[Opening RECORDS FOR THIS EXERCISE section]

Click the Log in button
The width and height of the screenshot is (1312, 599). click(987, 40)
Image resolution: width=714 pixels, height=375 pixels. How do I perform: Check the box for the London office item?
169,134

[Closing RECORDS FOR THIS EXERCISE section]
[Opening RECORDS FOR THIS EXERCISE section]

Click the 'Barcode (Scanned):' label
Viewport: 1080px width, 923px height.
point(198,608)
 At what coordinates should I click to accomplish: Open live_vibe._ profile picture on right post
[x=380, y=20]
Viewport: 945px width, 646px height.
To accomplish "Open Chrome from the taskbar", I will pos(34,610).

[Closing RECORDS FOR THIS EXERCISE section]

> _ABOUT THIS EXERCISE_: All that is needed is the exact run of lines above from the line containing "Click the 'Barcode (Scanned):' label" through the line containing "Viewport: 945px width, 646px height.", both of them included.

> _EXERCISE ANSWER_:
Click the 'Barcode (Scanned):' label
Viewport: 1080px width, 923px height.
point(198,608)
 At what coordinates should I click to accomplish: Open live_vibe._ profile picture on right post
[x=380, y=20]
Viewport: 945px width, 646px height.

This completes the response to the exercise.